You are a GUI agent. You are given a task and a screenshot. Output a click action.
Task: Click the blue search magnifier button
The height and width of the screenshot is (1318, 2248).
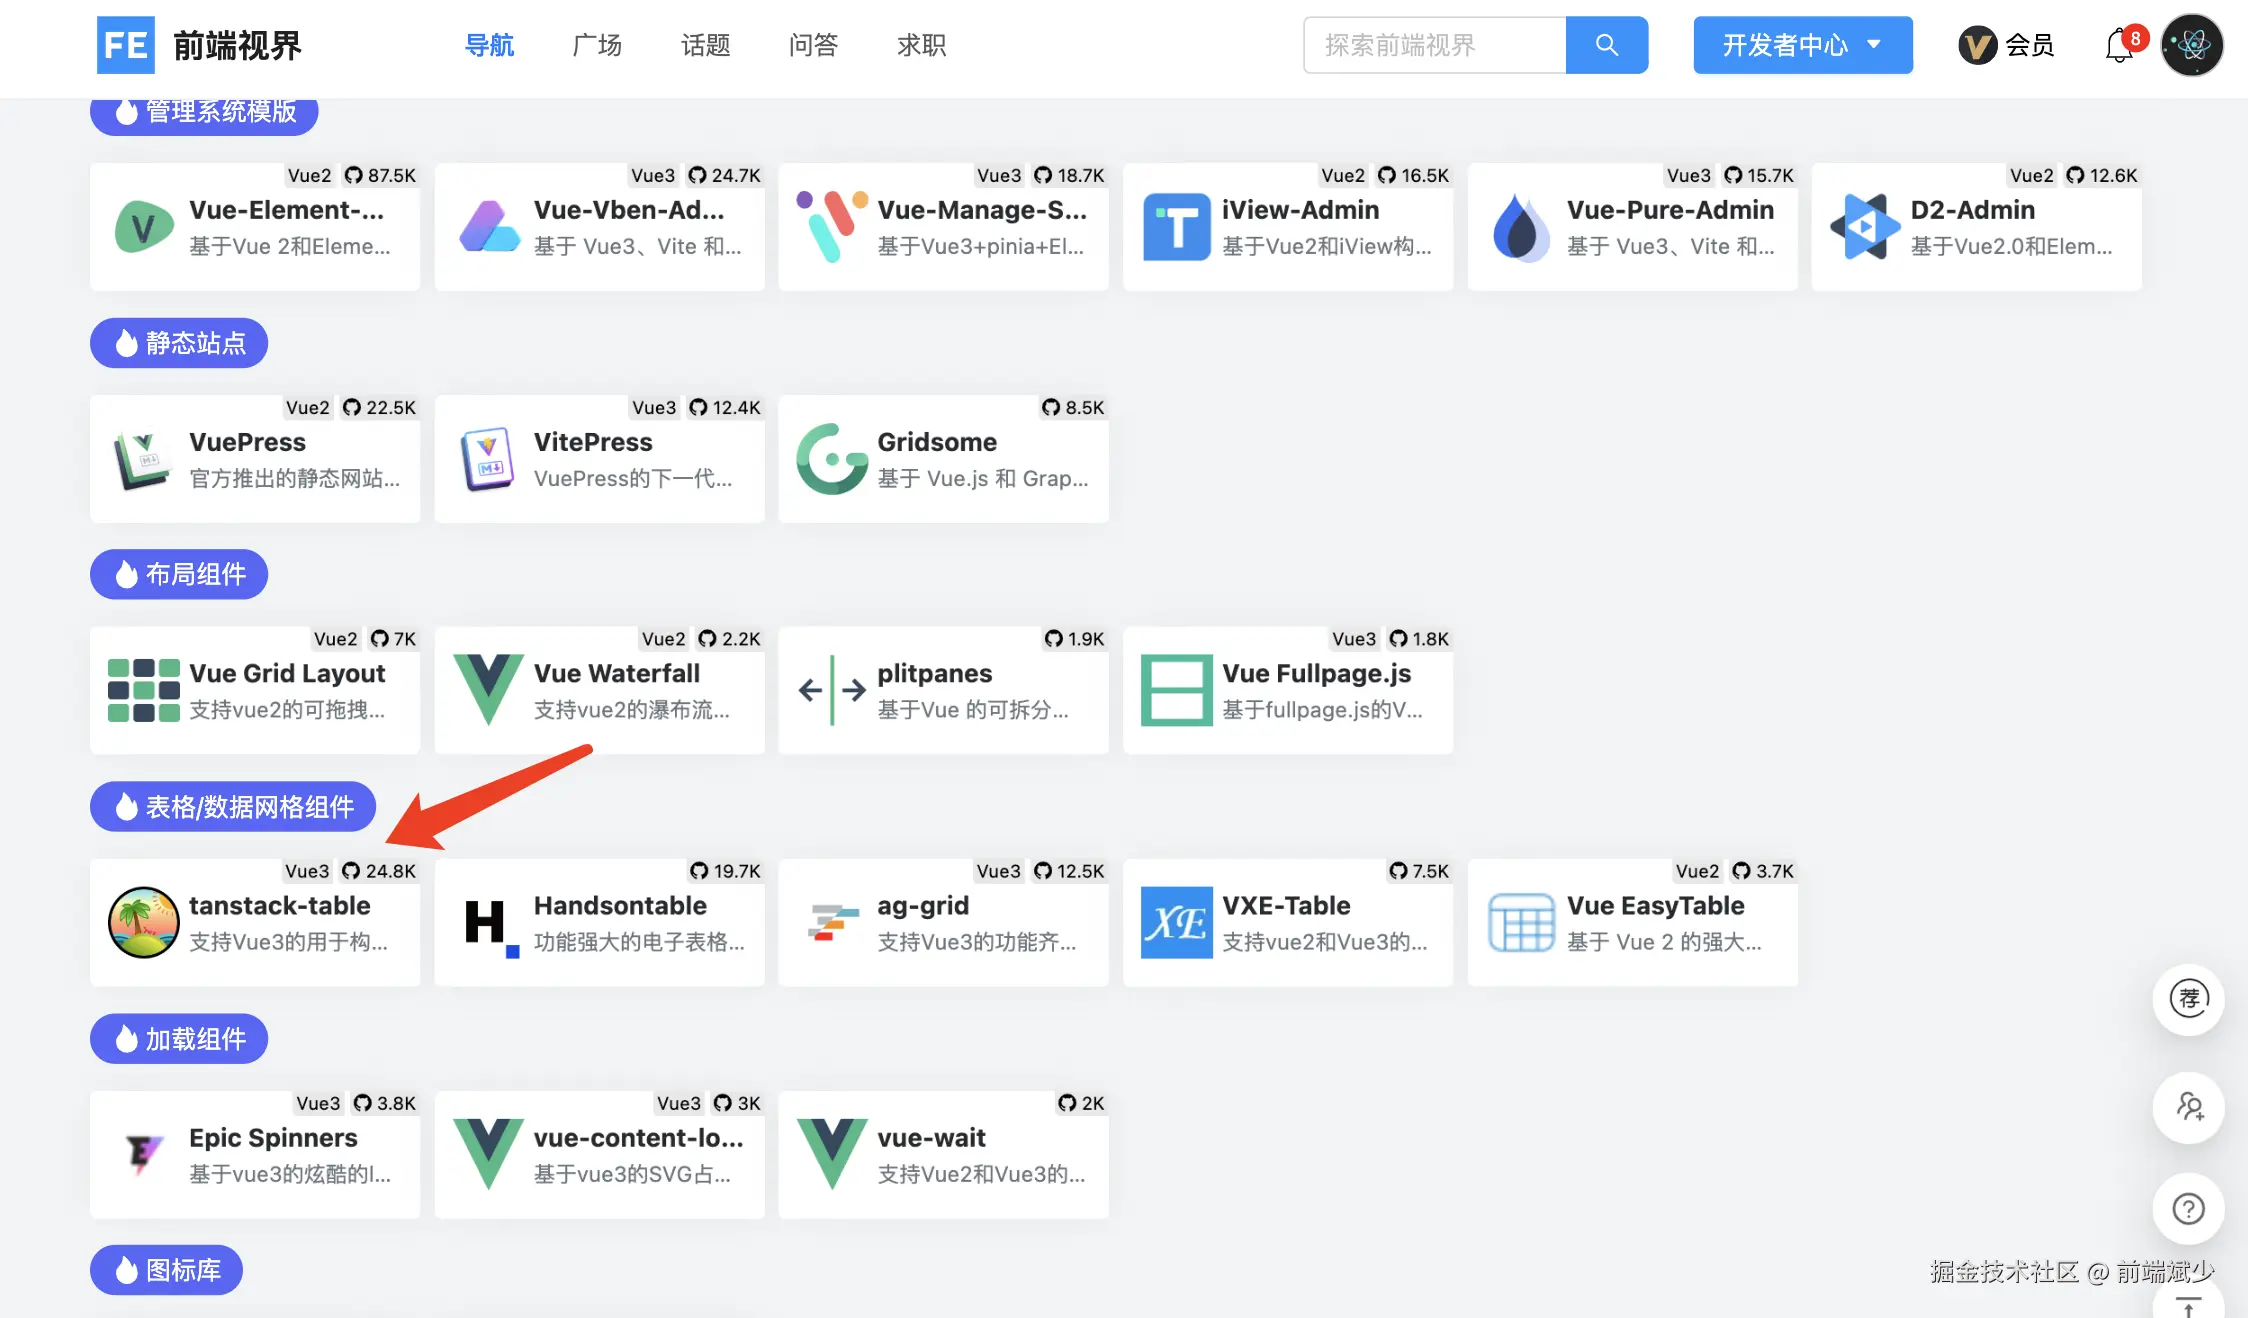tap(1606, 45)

---

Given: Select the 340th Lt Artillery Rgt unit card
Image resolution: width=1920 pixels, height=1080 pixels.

---

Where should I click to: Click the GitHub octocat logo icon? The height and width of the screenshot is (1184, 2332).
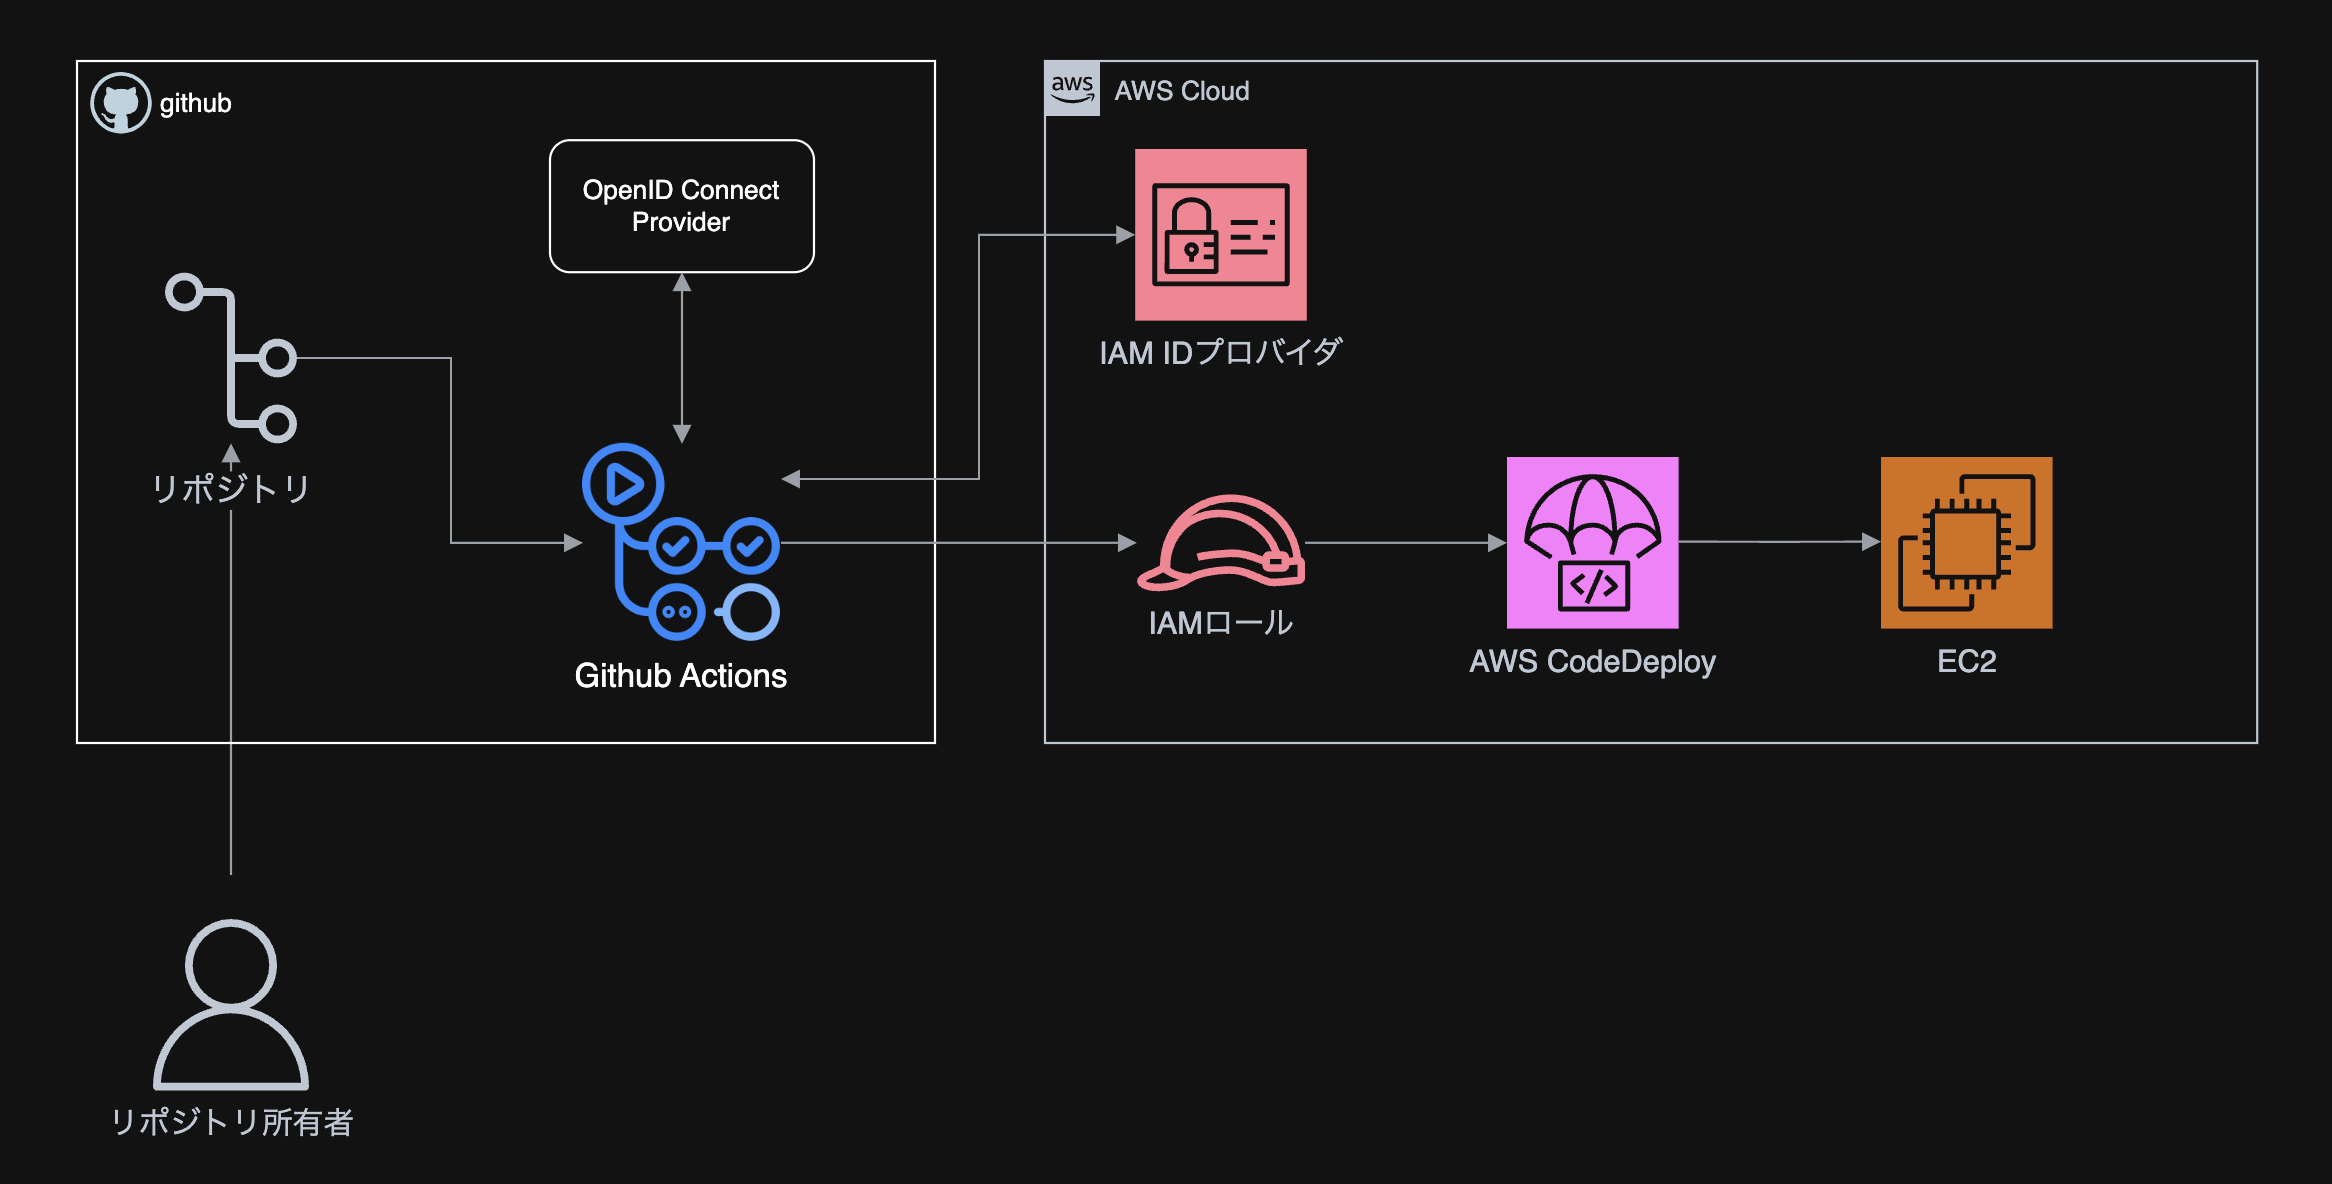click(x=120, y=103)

* [YOUR ASSIGNMENT] Print only what lies in the material above starting at the line with "Given: Select the" and ending at the line with "Image resolution: width=1920", every line exactly as given.

* [RESPONSE TO THE TASK]
Given: Select the 340th Lt Artillery Rgt unit card
Image resolution: width=1920 pixels, height=1080 pixels.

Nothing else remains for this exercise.